• [Aufgabenstellung]:
Prüfen Sie, ob die Aussagen (a) bis (c) mit dem Blogeintrag zum Tod von Christian Semler übereinstimmen. Geben Sie jeweils ja oder nein an und zitieren Sie die entscheidende Textstelle wörtlich.
(a) Die KPD existiert seit 33 Jahren nicht mehr.
(b) Die schreibende Person war Mitglied der KPD.
(c) Laut dem Blogeintrag gilt der Grundsatz „einmal Stalinist, immer Stalinist“.

• [Textauszug]:
Mittwoch, 13. Februar 2013

Christian Semler gestorben.

Die KPD verliert nun endgültig ihre Führung. Ok. die Partei selbst existiert seit 33 Jahren nicht mehr. Nach Horlemann nun auch noch Semler. Tia, eigentlich mein alter Parteivorsitzender, wenn man so will. Nicht ganz, ich war ja nie in der KPD. Die nahm ja nicht jeden der angeschissen kam. Fürs Fußvolk gab s die Umfeldorganisationen wie etwa Liga gegen den Imperialismus
Eigentlich war die Geschichte längst abgehakt und vergessen, zumindest bevor sie im Internet wieder hochkam. Semler bei der TAZ erinnerte eben stets daran. Sicher auch einige, die sich nicht erinnern wollten. Woran? An die ML Sekten, an den Maoismus und so jemand landet dann bei der TAZ? Es gab schon erstaunlichere  Lebenswege.
Was bleibt sonst? Wenn es sowas wie ein Vermächtnis gibt, dann die Tatsache, das Menschen sich ändern können. Das der Kopf rund ist, damit das Denken die Richtung ändern kann. Oder auch, das es kein Gesetz gibt, einmal Stalinist, immer Stalinist. Das könnte man als sein Erbe betrachten.

• [Datensätze]:
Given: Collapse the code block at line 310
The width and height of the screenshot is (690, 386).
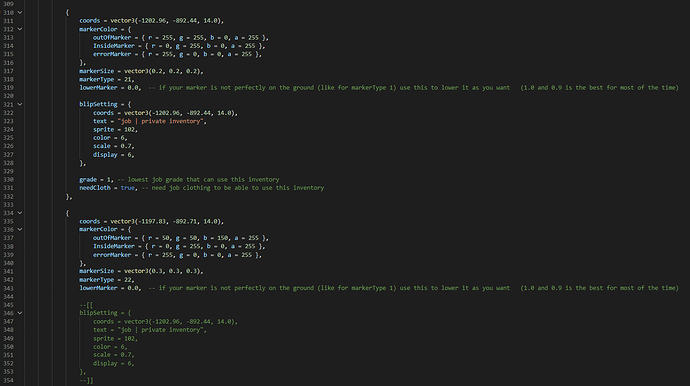Looking at the screenshot, I should (x=20, y=12).
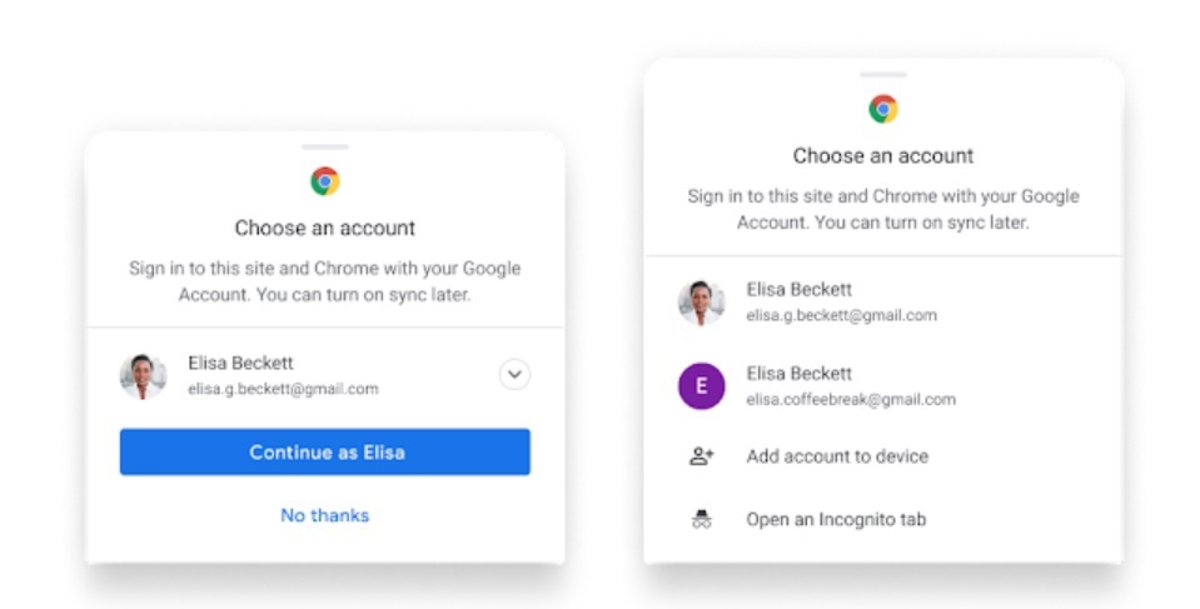
Task: Select Open an Incognito tab
Action: click(883, 520)
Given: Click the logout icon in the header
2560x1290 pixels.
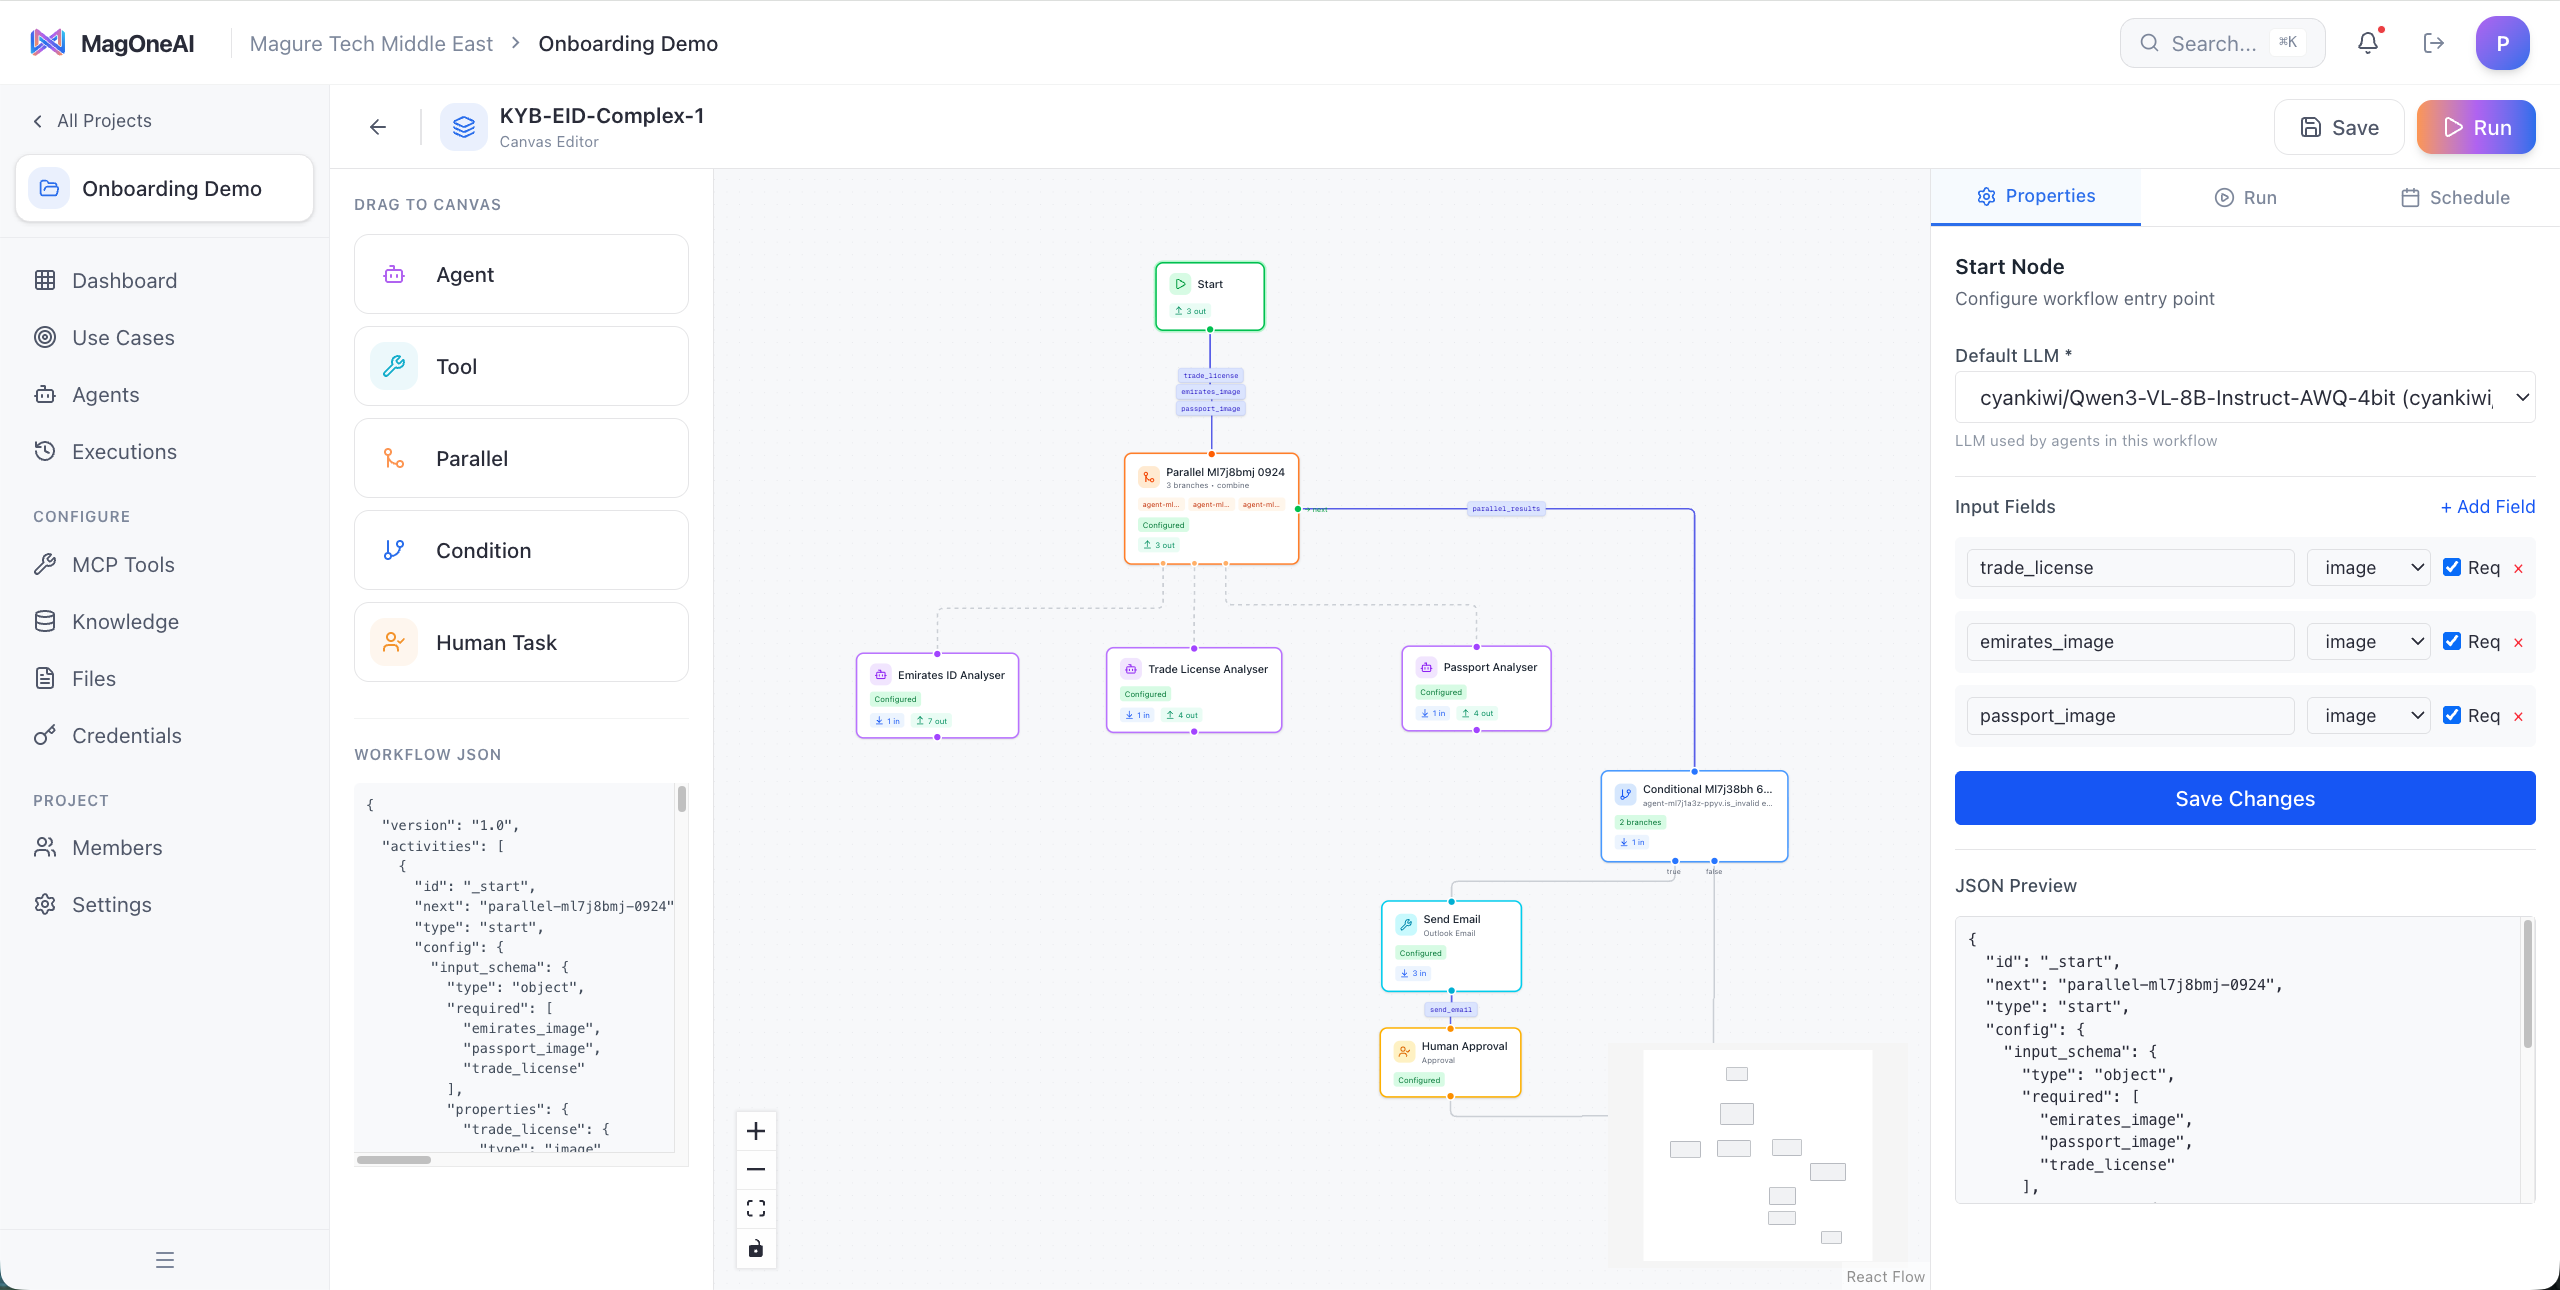Looking at the screenshot, I should 2435,42.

• [Lösung]:
(a) Ja: „die Partei selbst existiert seit 33 Jahren nicht mehr“
(b) Nein: „ich war ja nie in der KPD“
(c) Nein: „das es kein Gesetz gibt, einmal Stalinist, immer Stalinist“